Commentary: The Difficult Task of Targeting Public Health Messages to Those Who Need Them

One of the most difficult things to do in the field of public health is to target a health message to a particular target population at special risk for a health condition, using media also accessible to the general public. Inevitably, some members of the target population will feel that the attention, the images used, or the message reflects negatively on them when seen by others outside the group.

The problem is the more tricky if the ads/messages are provocative, and especially if the population involved has been on the receiving end of prejudice and persecution in the past, leading to heightened sensitivities. Yet targeted health education is highly appropriate and cost-effective, because most diseases are not evenly distributed in the population. And provocative messages and images are also important, because only they may be capable of achieving the intended attention.

American society is so homogeneous that it is difficult to reach any sub-population without using the English language and media also accessible to others. For immigrant groups who speak a language not known to most Americans, messages can be limited to that language, but only at the price of missing younger generations who may not speak or read it.

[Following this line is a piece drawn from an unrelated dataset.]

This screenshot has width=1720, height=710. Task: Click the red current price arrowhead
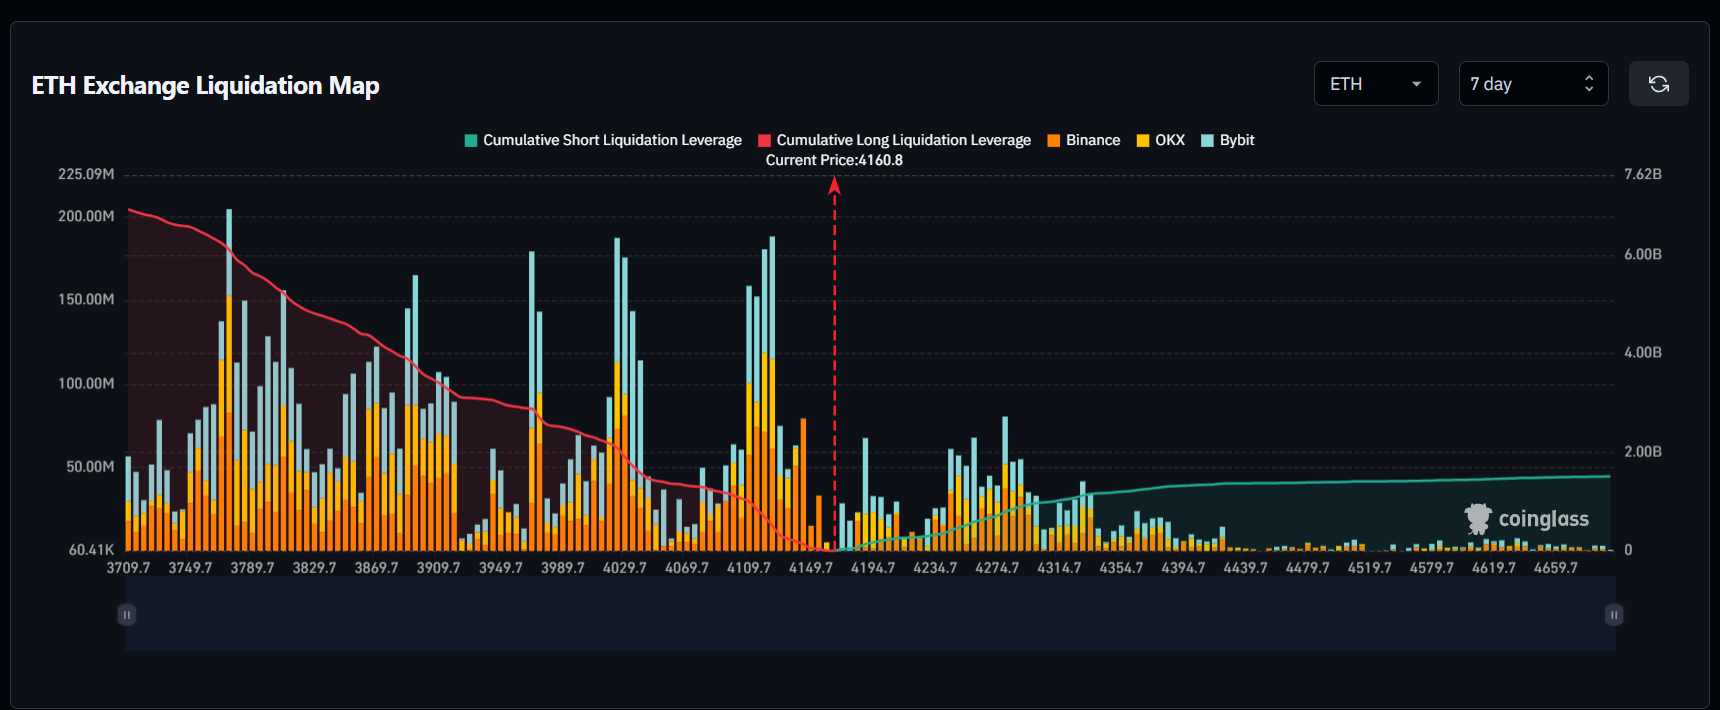point(834,185)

In the case of HIV/AIDS education, this challenge has had to be faced from the beginning, because the disease has been concentrated in one minority group after another, most of whom have been traditional subjects of discrimination. Much of the opposition to name-based reporting, partner notification, and routine testing that Beyond AIDS and allied groups have faced has had a basis in fears within the gay community of stigmatization. It has been difficult to design posters, ads, etc. aimed at gay audiences without complaints that gays are being tarred with the brush of association with AIDS.

Today a similar problem faces those who hope to increase awareness of the high incidence of new HIV infections in the African American community. The use of African American ad professionals and focus groups to design and select the best images and messages will certainly help, but controversy is inevitable.
This phenomenon is not limited to HIV/AIDS, however, any more than it is to gays, drug users, or blacks. One public health effort that has had only limited success is to encourage Jews to be screened for Tay-Sachs disease, a hereditary condition most common among Jews of Ashkenazic (mostly Central and Eastern European) origin, because of generations of intramarriage. If one were to develop a poster or TV ad for such a campaign, one would naturally select typical Jewish faces, leading to complaints of stereotyping. Some Jews would also object to the bad image implicit in linking their religio/ethnic group with a birth defect. Because of such problems, this campaign has faced ongoing challenges.

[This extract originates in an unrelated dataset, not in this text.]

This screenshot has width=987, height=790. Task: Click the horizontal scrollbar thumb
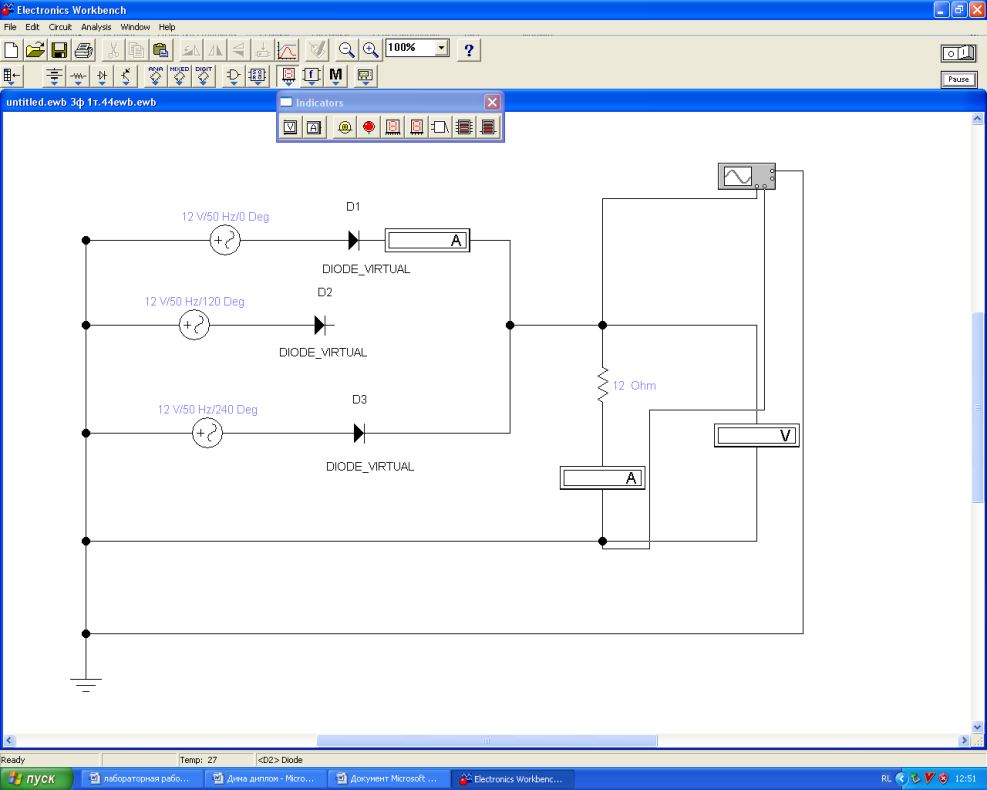(x=487, y=741)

All of this reminds me of an experience I had in medical school. I did an elective in public health in Vancouver, B.C., Canada. The provincial chief of sexually transmitted disease control showed me a poster that had been developed to attract attention to the risks of STDs faced by young people in the province. It depicted a pretty young woman standing by a lamp post, and the written message said something about the fact that pick-ups may have V.D. The model selected happened to be a redhead, a member of a group not known up to that time by provincial public health officials to be a sensitive minority group.

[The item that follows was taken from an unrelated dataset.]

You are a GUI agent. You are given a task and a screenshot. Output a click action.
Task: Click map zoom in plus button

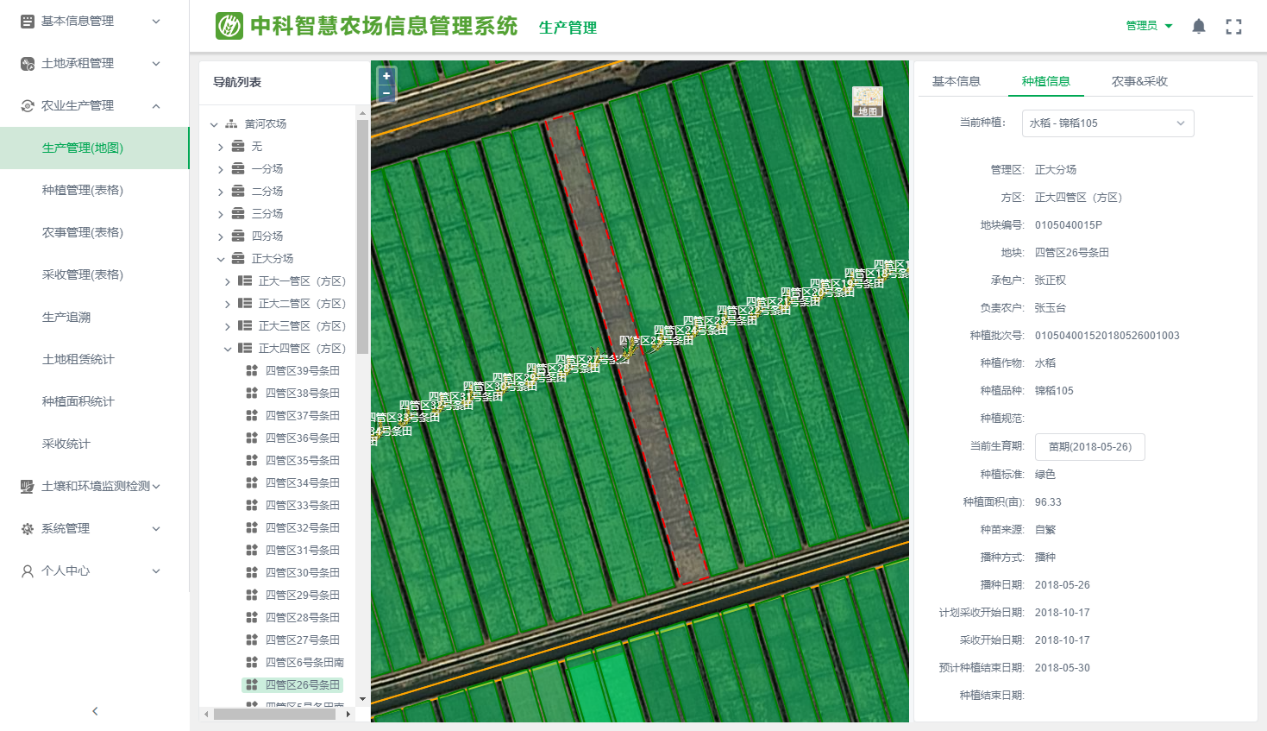pyautogui.click(x=386, y=76)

The poster had elicited a fury! Redheaded citizens wrote letters of protest to the newspapers. Other citizens called in, angry about the dispersions the poster might cast upon the young women of B.C. in general. There were also angry complaints that young men are at least as much a risk and should have been depicted in similar posters. But the STD Director chuckled and said that the verdict ultimately was that the poster had been a great success. It had achieved more attention and more public discussion about STD risk than anything they had issued up to that time.

So my suggestion is that, as we try to develop awareness campaigns for the African American and other communities affected disproportionately by the HIV/AIDS epidemic, we do our best to be tasteful, to test our messages using focus groups, and to avoid unnecessarily pushing buttons that detract from the messages and might have an opposite effect to that intended. But, having done that, we should not fear to be provocative enough to obtain the attention necessary to cause people to take notice and think, and we should not fear controversy. To do so might be tantamount to fearing to be effective.